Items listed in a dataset
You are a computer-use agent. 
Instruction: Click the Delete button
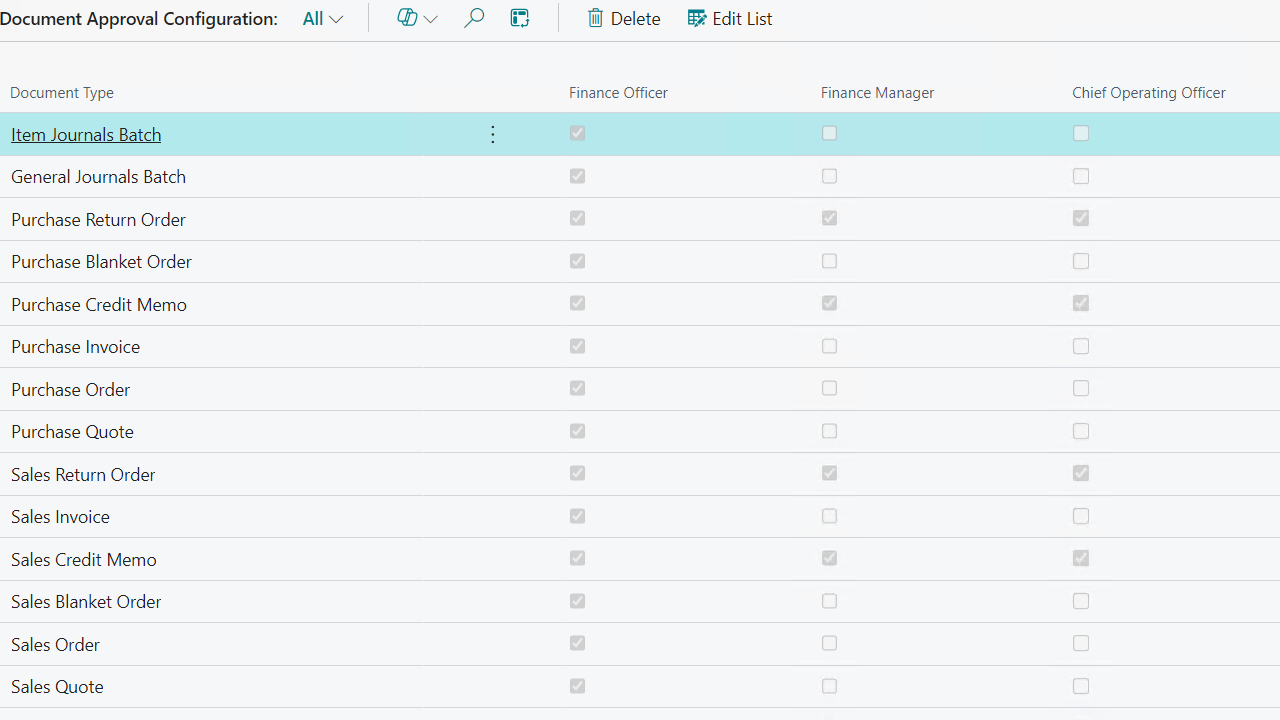pos(623,18)
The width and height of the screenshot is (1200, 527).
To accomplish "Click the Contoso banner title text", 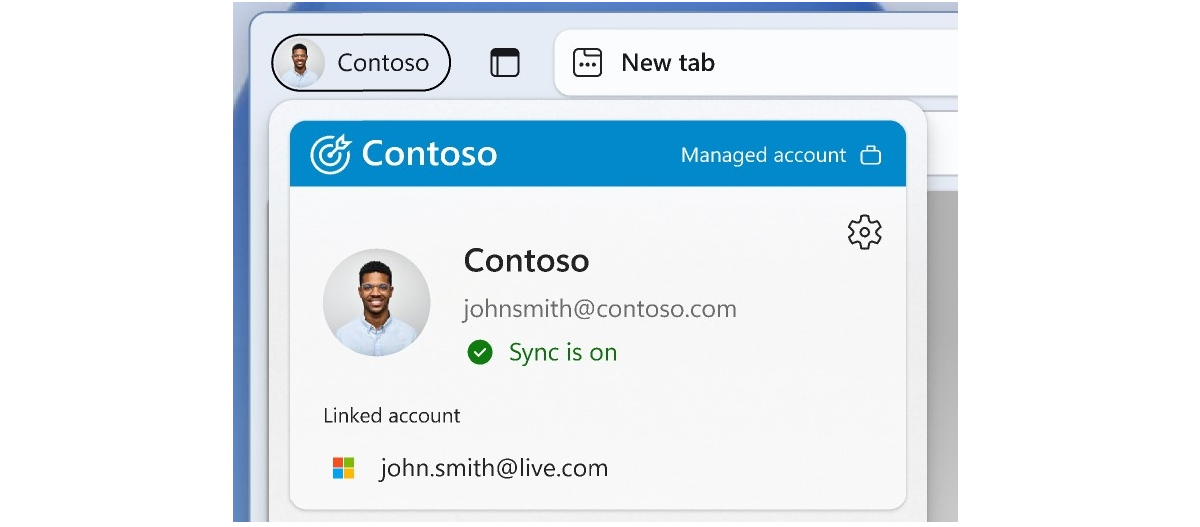I will 429,153.
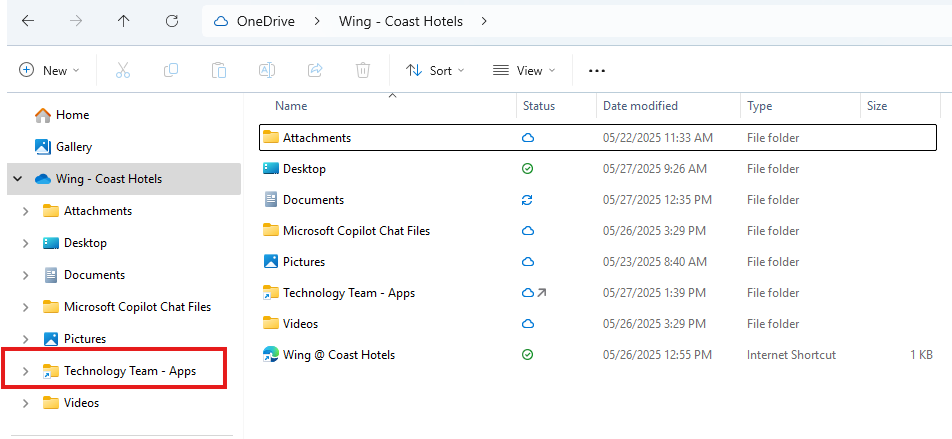Click the Delete trash can icon
The width and height of the screenshot is (952, 439).
coord(363,70)
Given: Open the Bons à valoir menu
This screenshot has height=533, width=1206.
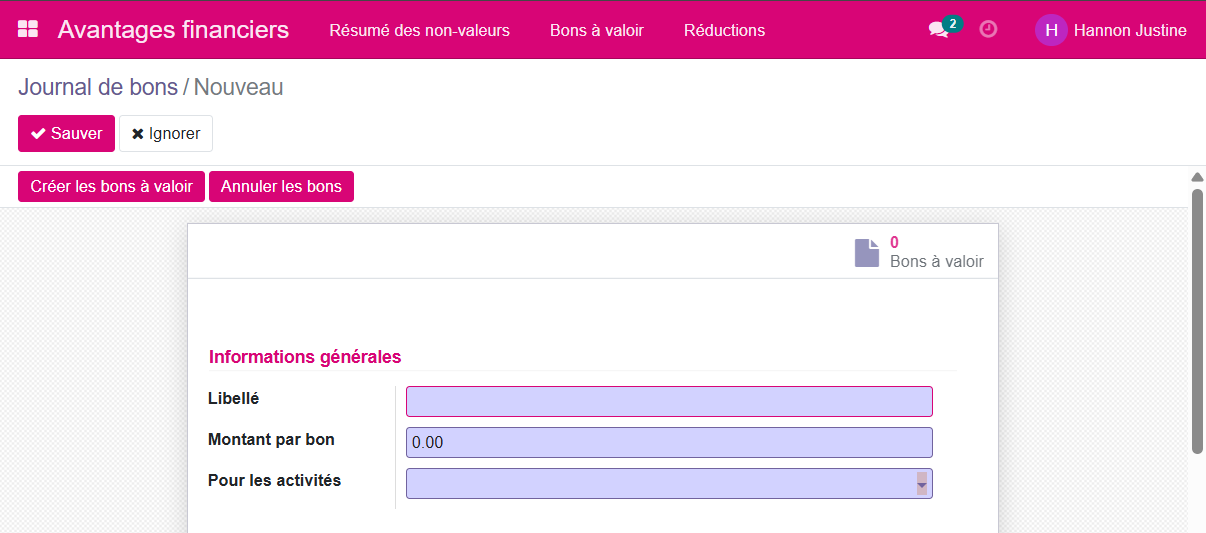Looking at the screenshot, I should pyautogui.click(x=596, y=30).
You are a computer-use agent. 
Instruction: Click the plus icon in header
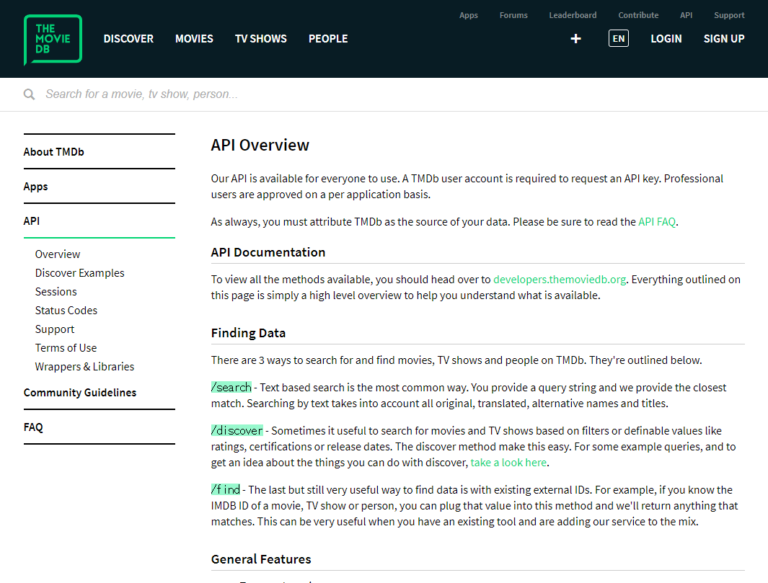click(x=576, y=39)
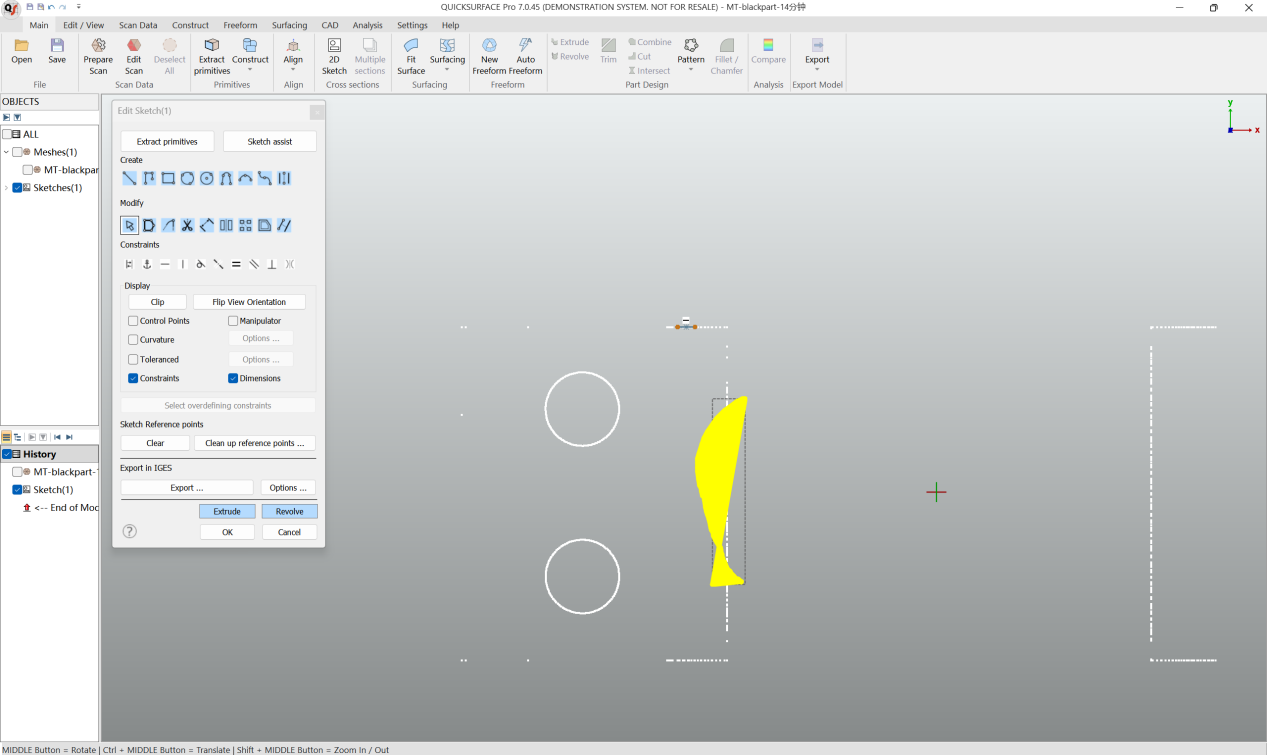Open the Auto Freeform tool
Screen dimensions: 1267x755
[x=525, y=55]
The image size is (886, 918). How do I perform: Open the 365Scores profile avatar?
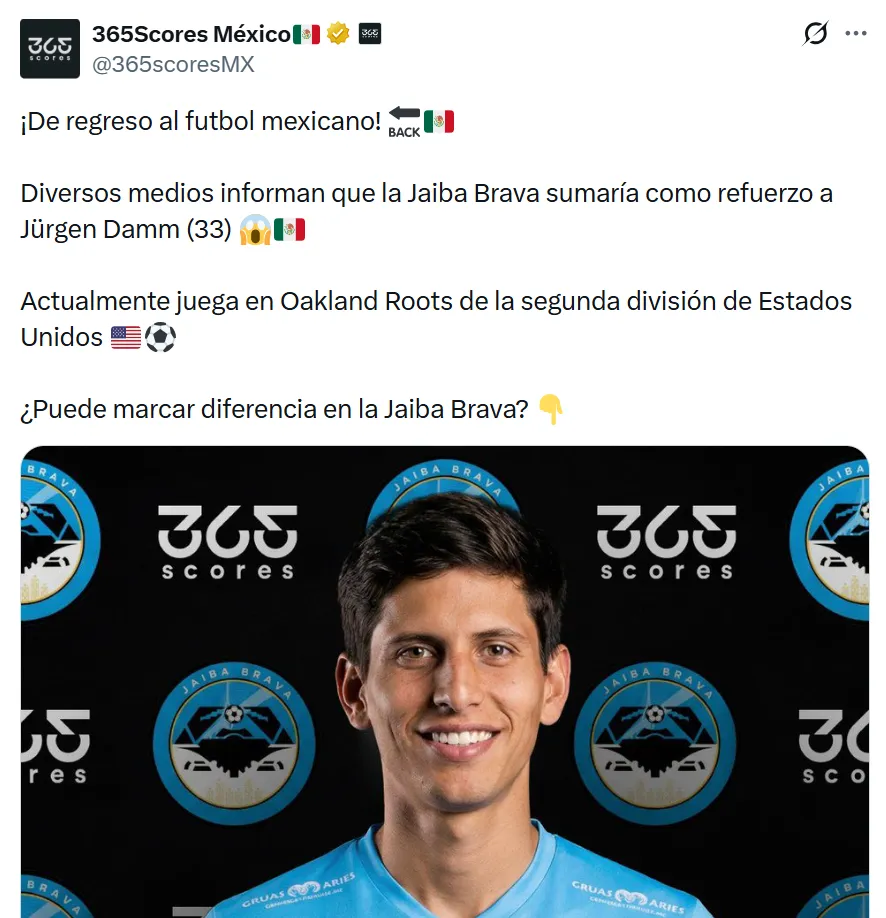[x=50, y=49]
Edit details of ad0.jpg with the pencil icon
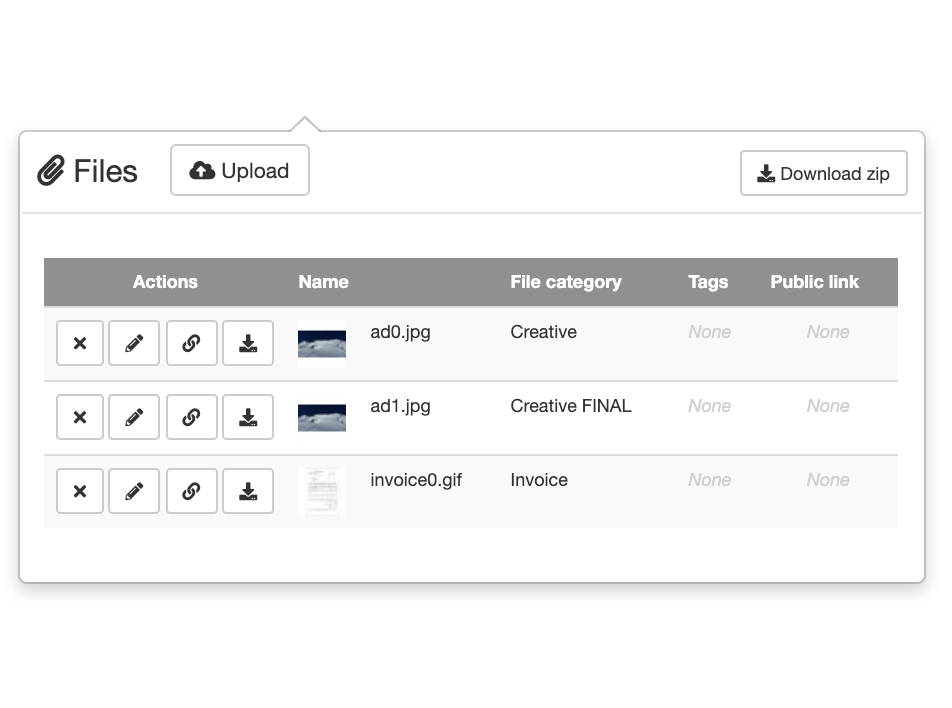The height and width of the screenshot is (708, 952). click(134, 342)
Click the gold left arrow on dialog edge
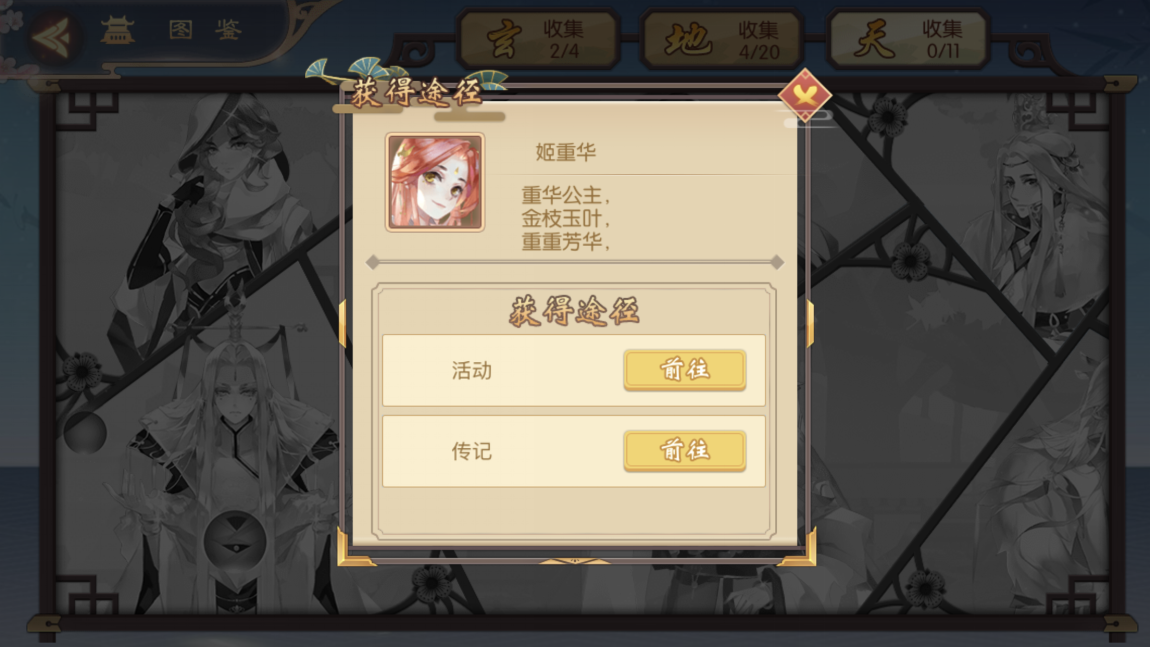 (x=343, y=324)
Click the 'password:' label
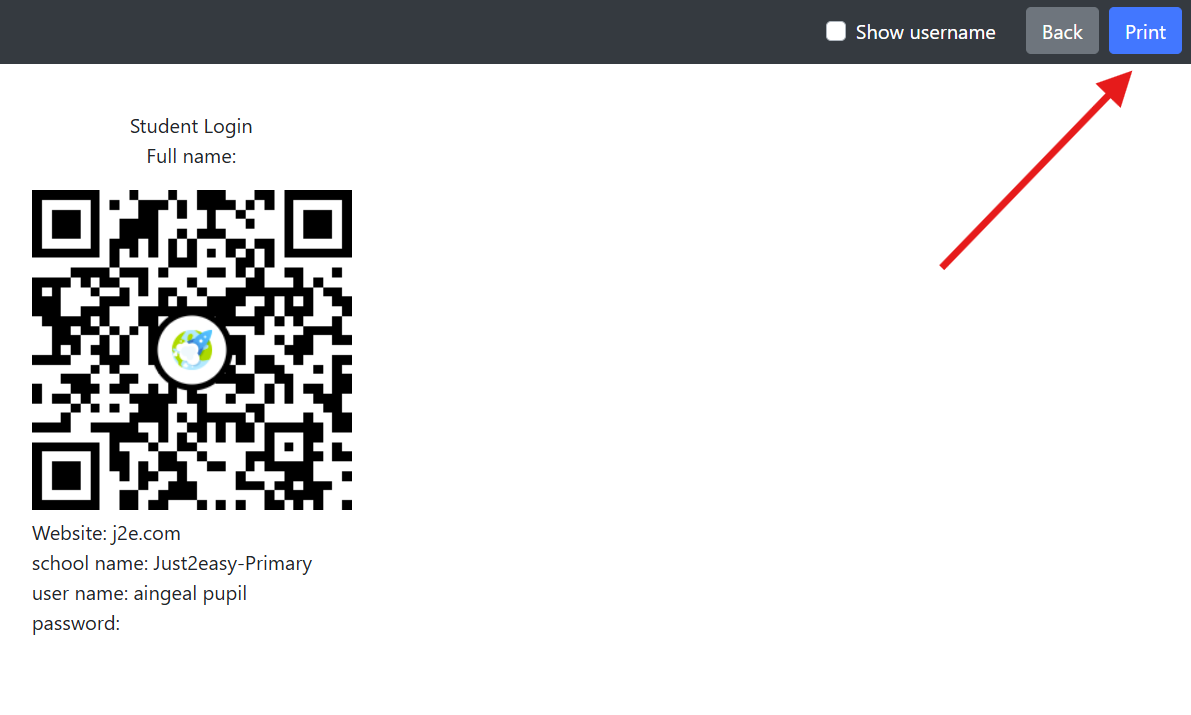 tap(76, 624)
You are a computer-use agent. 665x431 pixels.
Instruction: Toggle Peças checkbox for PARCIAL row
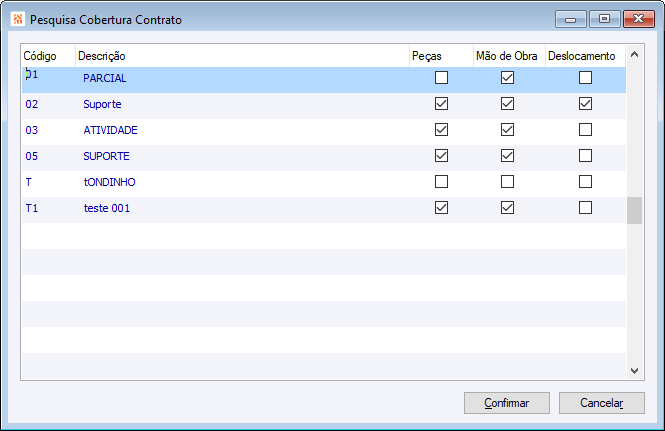pyautogui.click(x=441, y=78)
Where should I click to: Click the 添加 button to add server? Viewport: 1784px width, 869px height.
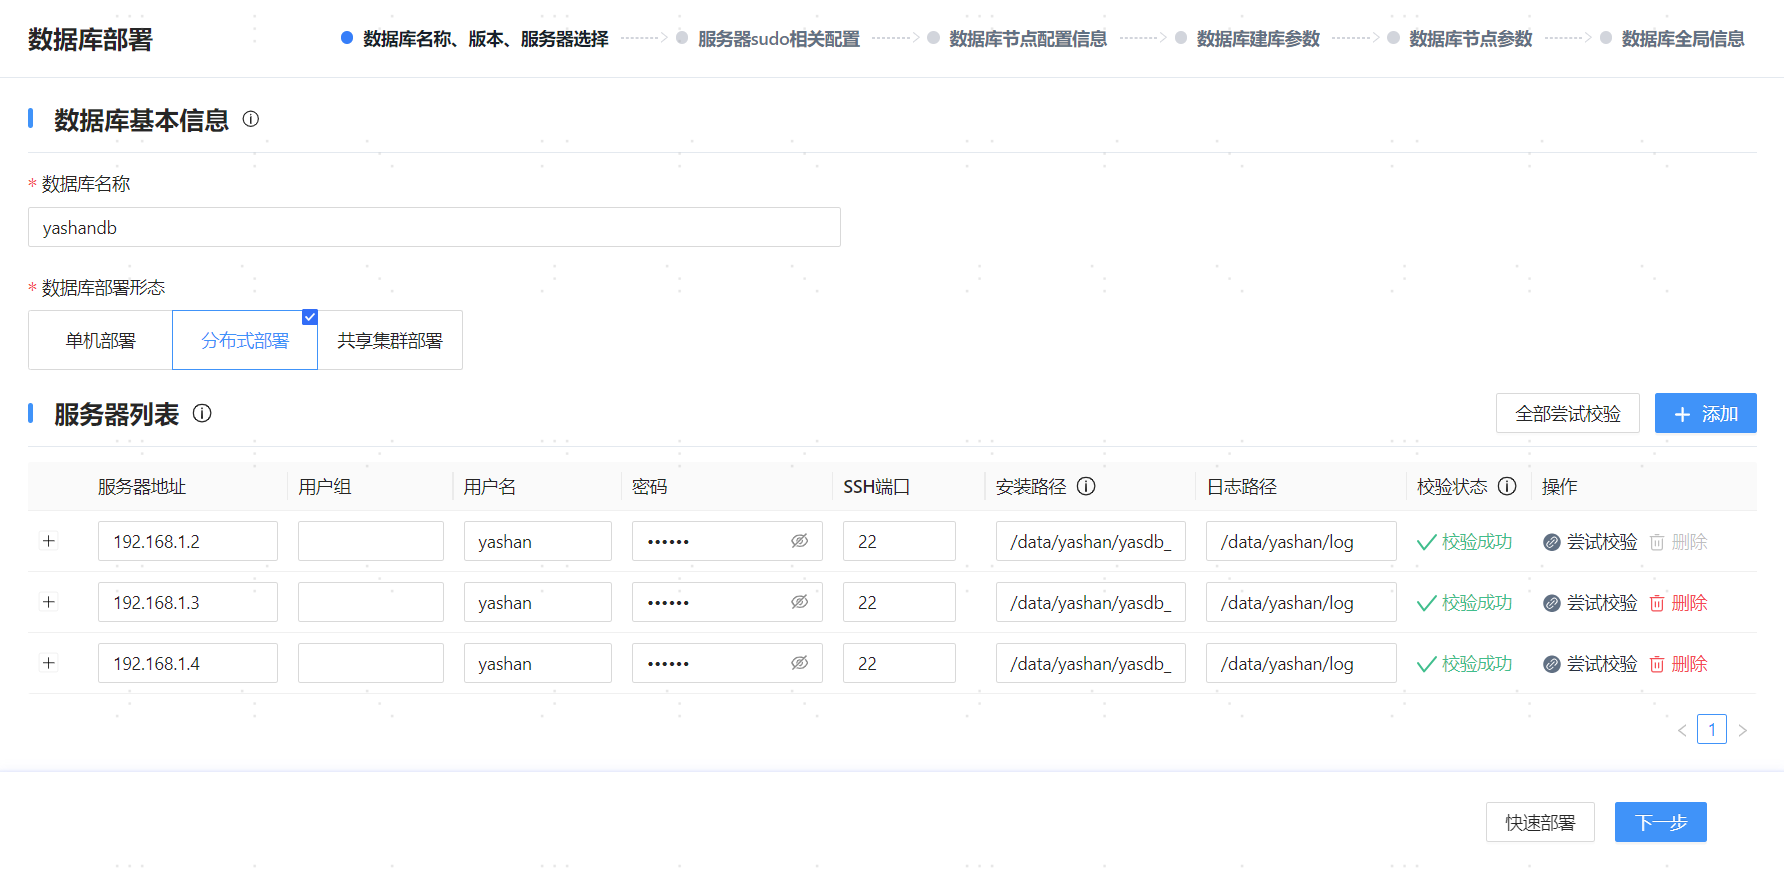coord(1705,414)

**Problem to solve**
Every line above in the stretch from the one with "Instruction: Click the Delete button" through the one with "The width and height of the screenshot is (1200, 527)." is to be transcribed exactly, ends included. No picture is copied.

**Task answer**
Instruction: Click the Delete button
pos(623,18)
The width and height of the screenshot is (1200, 527).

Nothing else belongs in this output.